[Activity]
Reduce the material below to its lines containing "blue".

[Records for this exercise]
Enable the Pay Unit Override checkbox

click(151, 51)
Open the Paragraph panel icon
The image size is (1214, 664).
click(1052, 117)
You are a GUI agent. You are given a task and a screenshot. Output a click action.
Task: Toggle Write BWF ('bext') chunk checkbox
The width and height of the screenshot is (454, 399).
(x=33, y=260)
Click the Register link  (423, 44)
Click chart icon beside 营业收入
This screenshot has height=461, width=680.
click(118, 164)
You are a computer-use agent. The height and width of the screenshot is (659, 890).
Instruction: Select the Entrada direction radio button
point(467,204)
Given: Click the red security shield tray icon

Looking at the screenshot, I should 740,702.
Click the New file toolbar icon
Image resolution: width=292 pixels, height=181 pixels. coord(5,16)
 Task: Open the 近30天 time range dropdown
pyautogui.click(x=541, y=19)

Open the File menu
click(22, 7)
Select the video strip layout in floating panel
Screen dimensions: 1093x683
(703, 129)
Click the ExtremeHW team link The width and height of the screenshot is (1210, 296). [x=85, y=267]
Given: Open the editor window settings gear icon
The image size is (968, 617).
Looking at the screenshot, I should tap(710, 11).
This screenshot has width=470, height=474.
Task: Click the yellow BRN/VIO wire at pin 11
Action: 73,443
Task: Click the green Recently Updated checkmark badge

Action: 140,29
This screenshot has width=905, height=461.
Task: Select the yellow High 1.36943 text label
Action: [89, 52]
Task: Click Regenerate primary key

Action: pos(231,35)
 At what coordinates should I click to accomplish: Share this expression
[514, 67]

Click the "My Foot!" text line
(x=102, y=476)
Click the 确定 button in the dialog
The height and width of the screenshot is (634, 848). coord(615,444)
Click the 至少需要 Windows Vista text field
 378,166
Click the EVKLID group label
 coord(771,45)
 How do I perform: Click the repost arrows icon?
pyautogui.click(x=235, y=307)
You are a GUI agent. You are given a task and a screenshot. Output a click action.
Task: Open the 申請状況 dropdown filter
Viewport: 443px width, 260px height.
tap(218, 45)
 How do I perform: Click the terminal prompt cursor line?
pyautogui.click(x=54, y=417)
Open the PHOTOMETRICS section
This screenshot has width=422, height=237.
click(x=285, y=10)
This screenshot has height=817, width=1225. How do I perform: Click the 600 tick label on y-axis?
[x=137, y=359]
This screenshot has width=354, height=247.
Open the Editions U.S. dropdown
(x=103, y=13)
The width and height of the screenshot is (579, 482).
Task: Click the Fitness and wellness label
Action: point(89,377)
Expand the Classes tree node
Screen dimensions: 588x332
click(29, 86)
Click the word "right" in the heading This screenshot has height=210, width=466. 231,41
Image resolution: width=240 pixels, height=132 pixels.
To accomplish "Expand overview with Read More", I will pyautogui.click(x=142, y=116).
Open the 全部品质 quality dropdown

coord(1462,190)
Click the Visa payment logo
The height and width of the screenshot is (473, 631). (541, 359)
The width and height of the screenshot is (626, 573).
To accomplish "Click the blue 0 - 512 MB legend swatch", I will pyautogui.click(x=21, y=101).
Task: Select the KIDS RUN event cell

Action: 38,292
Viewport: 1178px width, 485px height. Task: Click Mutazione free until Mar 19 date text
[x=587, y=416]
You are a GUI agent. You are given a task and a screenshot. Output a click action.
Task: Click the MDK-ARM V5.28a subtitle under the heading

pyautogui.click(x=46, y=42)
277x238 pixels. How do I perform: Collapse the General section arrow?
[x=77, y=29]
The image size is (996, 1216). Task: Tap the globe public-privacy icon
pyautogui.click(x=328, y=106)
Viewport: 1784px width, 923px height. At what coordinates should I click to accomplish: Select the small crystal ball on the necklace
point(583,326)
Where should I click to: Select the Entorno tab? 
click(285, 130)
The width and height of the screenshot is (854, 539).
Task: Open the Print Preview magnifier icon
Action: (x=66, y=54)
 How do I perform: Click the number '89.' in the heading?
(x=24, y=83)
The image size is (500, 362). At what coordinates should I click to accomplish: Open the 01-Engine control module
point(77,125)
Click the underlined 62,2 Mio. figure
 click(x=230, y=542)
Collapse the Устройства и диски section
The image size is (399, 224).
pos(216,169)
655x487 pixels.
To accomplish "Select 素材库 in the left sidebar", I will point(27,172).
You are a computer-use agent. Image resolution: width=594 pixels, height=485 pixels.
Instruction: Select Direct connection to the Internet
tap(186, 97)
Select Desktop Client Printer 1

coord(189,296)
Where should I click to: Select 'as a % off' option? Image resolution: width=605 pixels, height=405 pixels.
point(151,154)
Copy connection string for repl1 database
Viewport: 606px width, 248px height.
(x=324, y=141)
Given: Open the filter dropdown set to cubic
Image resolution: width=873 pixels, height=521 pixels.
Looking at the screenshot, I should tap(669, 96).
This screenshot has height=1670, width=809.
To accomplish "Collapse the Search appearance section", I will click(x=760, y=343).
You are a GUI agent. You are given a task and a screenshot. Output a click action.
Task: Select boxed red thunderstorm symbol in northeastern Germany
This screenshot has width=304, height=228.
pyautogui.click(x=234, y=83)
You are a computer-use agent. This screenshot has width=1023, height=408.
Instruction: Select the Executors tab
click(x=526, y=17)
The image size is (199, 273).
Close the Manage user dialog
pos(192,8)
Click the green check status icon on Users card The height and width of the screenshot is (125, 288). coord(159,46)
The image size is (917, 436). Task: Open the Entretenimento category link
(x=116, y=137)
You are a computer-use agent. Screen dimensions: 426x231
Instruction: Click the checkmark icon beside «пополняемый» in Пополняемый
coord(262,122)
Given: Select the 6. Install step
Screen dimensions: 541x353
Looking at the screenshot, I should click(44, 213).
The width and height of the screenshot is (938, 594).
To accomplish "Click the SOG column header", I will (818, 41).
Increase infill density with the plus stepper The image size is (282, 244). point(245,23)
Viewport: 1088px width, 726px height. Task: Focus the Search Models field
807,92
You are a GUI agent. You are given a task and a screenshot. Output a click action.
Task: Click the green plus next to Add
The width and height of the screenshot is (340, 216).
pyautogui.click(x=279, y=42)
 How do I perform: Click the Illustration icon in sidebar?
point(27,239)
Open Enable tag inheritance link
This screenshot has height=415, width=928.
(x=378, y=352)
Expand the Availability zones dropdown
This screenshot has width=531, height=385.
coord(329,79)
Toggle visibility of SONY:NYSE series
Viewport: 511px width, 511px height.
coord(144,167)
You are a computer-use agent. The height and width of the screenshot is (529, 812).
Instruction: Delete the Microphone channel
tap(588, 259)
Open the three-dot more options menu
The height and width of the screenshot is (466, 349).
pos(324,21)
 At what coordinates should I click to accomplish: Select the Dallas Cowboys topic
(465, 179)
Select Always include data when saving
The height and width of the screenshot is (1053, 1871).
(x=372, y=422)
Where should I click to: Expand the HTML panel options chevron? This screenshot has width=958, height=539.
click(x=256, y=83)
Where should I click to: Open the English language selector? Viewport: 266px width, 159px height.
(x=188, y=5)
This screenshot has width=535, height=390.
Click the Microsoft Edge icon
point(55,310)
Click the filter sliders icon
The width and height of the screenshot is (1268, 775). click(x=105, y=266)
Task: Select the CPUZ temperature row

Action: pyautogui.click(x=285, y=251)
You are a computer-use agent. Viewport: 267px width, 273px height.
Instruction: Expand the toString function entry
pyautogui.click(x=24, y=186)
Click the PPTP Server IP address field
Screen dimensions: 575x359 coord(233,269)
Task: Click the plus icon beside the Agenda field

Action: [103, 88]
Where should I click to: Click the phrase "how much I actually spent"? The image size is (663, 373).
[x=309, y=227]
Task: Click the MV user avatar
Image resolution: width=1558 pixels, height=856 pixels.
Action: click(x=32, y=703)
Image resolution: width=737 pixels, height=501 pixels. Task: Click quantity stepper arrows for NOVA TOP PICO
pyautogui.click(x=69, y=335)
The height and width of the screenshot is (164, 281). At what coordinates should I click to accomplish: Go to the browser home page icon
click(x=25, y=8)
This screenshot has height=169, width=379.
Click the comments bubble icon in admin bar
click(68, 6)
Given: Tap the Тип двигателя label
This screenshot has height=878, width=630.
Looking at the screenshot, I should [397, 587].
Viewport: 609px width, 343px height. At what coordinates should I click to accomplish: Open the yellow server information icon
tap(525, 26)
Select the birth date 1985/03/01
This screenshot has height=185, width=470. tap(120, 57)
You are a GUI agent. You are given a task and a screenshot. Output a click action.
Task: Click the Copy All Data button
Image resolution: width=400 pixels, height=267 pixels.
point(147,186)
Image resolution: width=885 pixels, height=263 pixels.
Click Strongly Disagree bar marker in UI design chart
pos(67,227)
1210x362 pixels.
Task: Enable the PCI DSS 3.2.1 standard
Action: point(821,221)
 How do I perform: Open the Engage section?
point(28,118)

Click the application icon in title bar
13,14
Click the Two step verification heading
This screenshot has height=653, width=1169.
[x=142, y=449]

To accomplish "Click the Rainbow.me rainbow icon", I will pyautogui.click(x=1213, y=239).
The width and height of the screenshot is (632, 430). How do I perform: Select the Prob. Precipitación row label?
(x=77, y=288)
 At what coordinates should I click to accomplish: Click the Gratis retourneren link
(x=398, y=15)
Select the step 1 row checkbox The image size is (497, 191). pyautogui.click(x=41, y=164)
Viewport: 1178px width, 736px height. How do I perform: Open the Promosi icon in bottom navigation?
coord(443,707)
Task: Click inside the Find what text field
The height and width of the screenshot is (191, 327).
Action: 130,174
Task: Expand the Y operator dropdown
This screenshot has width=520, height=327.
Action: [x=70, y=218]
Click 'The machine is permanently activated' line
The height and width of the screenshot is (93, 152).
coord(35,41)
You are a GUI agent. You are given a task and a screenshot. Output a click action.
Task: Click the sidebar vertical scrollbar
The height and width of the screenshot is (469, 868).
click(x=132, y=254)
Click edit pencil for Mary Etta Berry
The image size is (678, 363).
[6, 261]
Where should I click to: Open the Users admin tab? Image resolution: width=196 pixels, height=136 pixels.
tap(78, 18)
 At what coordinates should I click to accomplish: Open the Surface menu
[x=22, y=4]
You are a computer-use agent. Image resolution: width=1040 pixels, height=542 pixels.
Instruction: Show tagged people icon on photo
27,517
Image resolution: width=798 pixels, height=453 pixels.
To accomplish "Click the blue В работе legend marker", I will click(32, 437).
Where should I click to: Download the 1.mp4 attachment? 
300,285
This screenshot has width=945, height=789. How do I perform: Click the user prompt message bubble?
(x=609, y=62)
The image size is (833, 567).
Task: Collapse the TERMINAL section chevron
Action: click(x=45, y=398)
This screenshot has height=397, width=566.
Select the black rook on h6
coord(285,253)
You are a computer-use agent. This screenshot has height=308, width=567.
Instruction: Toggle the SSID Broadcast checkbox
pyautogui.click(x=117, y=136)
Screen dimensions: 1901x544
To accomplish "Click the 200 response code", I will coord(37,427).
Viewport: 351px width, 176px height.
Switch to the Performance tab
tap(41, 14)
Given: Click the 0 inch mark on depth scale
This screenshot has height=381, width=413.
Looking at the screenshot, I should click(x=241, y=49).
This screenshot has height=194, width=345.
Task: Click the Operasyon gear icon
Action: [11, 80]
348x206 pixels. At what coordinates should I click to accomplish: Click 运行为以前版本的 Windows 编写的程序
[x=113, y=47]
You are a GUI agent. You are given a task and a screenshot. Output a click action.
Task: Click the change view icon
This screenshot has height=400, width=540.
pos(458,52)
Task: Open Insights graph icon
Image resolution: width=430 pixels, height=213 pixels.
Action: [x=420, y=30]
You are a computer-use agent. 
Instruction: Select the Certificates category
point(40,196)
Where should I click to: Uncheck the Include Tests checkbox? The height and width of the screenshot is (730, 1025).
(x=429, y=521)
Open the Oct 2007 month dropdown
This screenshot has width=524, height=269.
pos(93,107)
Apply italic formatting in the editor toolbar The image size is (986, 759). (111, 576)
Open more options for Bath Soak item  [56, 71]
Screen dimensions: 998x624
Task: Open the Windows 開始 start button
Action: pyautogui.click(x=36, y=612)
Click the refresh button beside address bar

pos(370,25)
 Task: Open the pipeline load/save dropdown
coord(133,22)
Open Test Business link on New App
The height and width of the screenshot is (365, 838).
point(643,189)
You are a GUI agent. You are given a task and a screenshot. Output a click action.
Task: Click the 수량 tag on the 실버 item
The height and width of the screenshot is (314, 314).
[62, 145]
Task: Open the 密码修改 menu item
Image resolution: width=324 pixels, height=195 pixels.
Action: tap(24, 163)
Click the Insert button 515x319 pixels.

[Result of this task]
To accomplish "Click the blue 0 - 512 MB legend swatch", I will pyautogui.click(x=21, y=101).
To accomplish "Click the blue В работе legend marker", I will click(32, 437).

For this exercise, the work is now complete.